2) Bedingt durch die Häufung kulturell mal mehr (Frauenkirche), mal weniger (Hofbräuhaus) wertvollen Einrichtungen in unmittelbarer Nähe ist die Touristendichte extrem hoch. Erfreulicher Weise erkennt man sie recht schnell. Zur Identifikation empfehle ich folgende Kriterien: fleißiges umherwedeln mit Stadtplänen oder Reiseführern / eindeutig asiatische Herkunft / sehen entgegen der empfundenen Mehrheit der Stadtbewohner NICHT so aus, als wären sie gerade auf dem Weg zum nächsten Casting von Germany’s next Topmodel oder frisch von der Sonnenbank gehüpft.

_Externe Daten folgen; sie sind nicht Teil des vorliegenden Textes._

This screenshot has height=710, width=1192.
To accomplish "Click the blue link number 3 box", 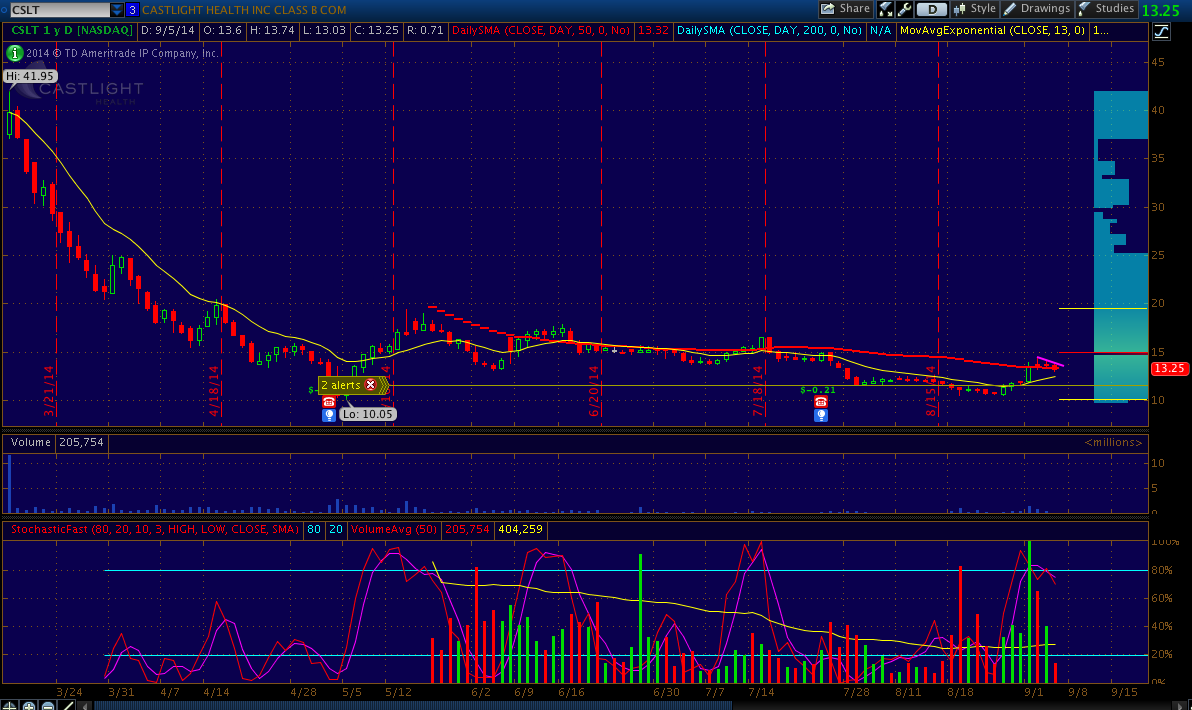I will click(x=132, y=10).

3) Gebäude, auf denen „Kaufhof“ steht, sind grundsätzlich an allen Orten potthässlich.
4) Die in Stuttgart herrschende Durchdringung mit Starbucks-Filialen kann tatsächlich übertroffen werden.
5) Der für die Touristen feilgebotene Tand und Nippes übersteigt jegliche Vorstellungskraft bezüglich schlechten Geschmacks. Früher oder später landet man dann quasi zwangsläufig am Marienplatz vor dem neuen Rathaus (das alte steht direkt daneben und wurde, da zu klein geraten, eben durch jenes ersetzt, auf dessen Balkon der erfolgreichere der beiden örtlichen Fußballklubs sich ausführlich bejubeln lassen kann, sofern er nicht wieder dauernd nur zweiter wird). Der Marienplatz ist gleichzeitig die Kreuzung der vier großen Einkaufsstraßen und damit zwangsläufig der Punkt des Zusammenpralls zwischen Touristen- und Konsumentenströmen. So nett das Rathaus auch anzusehen ist – ich empfehle schnellstes Weiterwandeln, das ist für die eigenen Nerven definitiv angenehmer als langes Umherstehen und umgerempelt werden, weil die Reisegruppe von nebenan es leider eilig hat mit dem Fotographieren. Wenn man dem innenstädtischen Trubel entfliehen möchte, dann empfehle ich den Gang durch die (noch ziemlich volle) Theatinerstraße zum (schon erheblich leereren) Odeonsplatz. Hier kann man einerseits bei einem Kaffe (Starbucks, San Francisco Coffee Company oder doch was Eigenständiges – ganz wie’s beliebt) entspannen und nebenher von der Feldherrnhalle einen Blick auf die Ludwigstraße bzw. die Leopoldstraße werfen, die etliche Kilometer schnurgerade bis zur Münchner Freiheit verläuft. Andererseits kann man hier dann auch einfach in den Hofgarten abbiegen und in Richtung Englischer Garten weiterspazieren.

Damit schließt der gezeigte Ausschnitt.